Now I'm adding rotation and using something like this:
style="transform: translate(100px,100px) rotate(-30deg);width:100px;height:50px;"
Again, this is all good.
But when I change the width or height, the element shifts up/down or left/right.
See the following. The green div is the original, and the red one has the width expanded. You can see how it shifts.
<html>
<head>
<style>
body {
position: relative;
}
.thing {
position:absolute;
border: solid 1px #0f0;
transform: translate(100px, 100px) rotate(-30deg);
}
.thing2 {
position:absolute;
border: solid 1px #f00;
transform: translate(100px, 100px) rotate(-30deg);
}
</style>
</head>
<body>
<div class="thing" style="width:100px;height:50px;"></div>
<div class="thing2" style="width:150px;height:50px;"></div>
</body>
</html>I know I need to recalculate the top/left based on trig, but haven't found the right calculations to make it work.
Also, I'd like to keep the rotation pivot around the center, so I can't just change the pivot point to one of the corners.

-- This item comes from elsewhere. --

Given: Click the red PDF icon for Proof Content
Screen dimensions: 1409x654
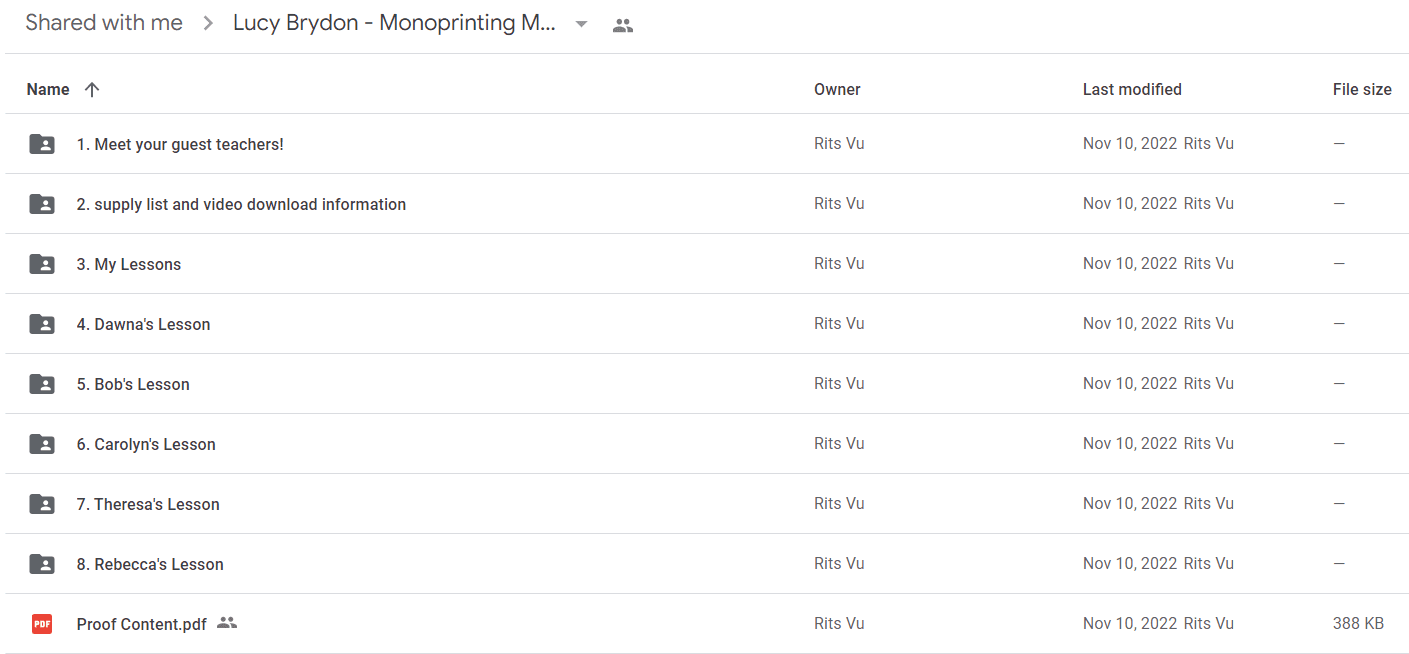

I'll post an answer here in case anyone else hits this problem.
After locating this post: https://www.py4u.net/discuss/914662 the math is a little more clear.

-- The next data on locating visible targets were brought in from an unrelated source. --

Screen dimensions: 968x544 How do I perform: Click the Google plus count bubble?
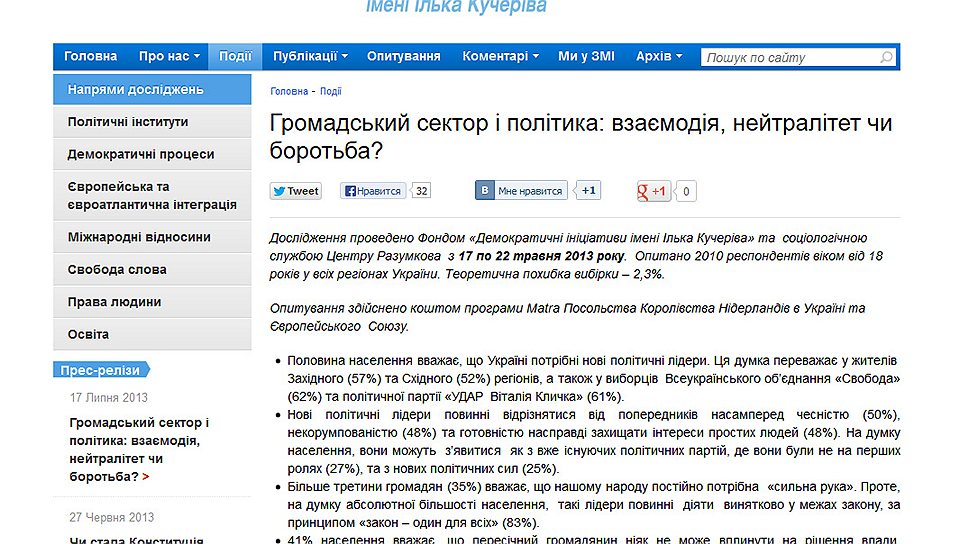tap(687, 192)
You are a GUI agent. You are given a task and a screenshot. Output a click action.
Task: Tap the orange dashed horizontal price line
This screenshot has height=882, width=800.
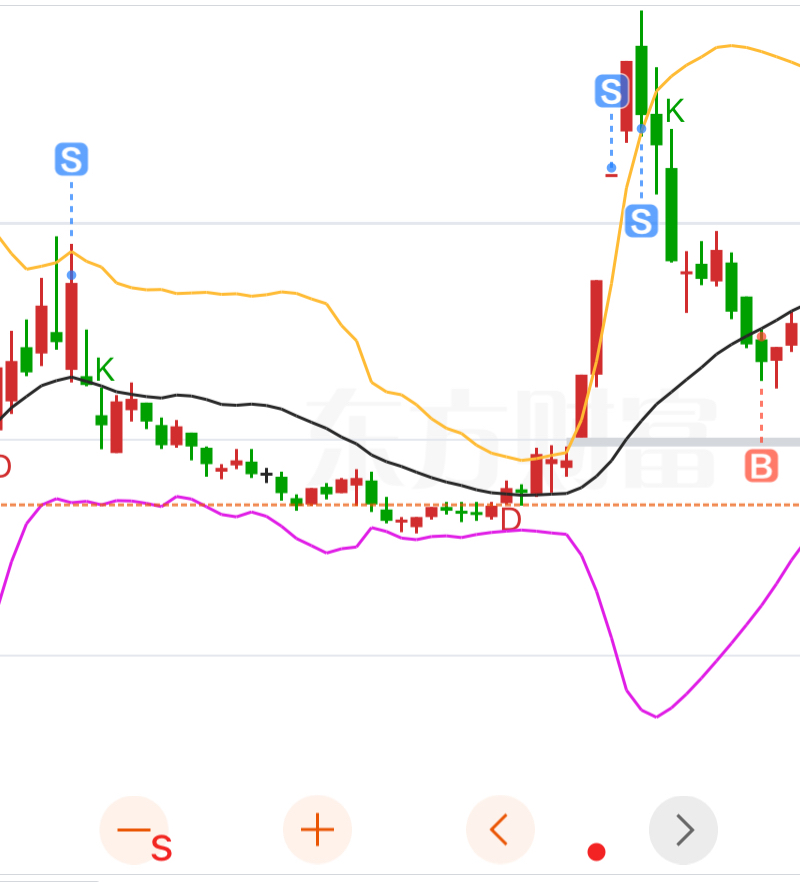400,505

It first grabs the location of the object along with the rotation, then for the new position it gets the location and then calculates the diff. Here's my functionalized version:
function calcNewPos(curr_x, curr_y, curr_w, curr_h, new_w, new_h, angle) {
// convert angle to radians
angle = angle * Math.PI / 180
//initial position.
let pos = {left: curr_x, top: curr_y};
//Get position after rotation with original size
let x = -curr_width/2;
let y = curr_height/2;
let new_x = y * Math.sin(angle) + x * Math.cos(angle);
let new_y = y * Math.cos(angle) - x * Math.sin(angle);
let p1 = {left: new_x - x, top: new_y - y};
//Get position after rotation with new size
x = -new_w/2;
y = new_h/2;
new_x = y * Math.sin(angle) + x * Math.cos(angle);
new_y = y * Math.cos(angle) - x * Math.sin(angle);
let p2 = {left: new_x - x, top: new_y - y};
//Get the difference between the two positions
let offset = {left: p2.left - p1.left, top: p2.top - p1.top};
//Calculate the correction
return {left: pos.left - offset.left, top: pos.top + offset.top};
}
I'm sure the math could be reduced in size, but this example lays it out there in an easy to understand way.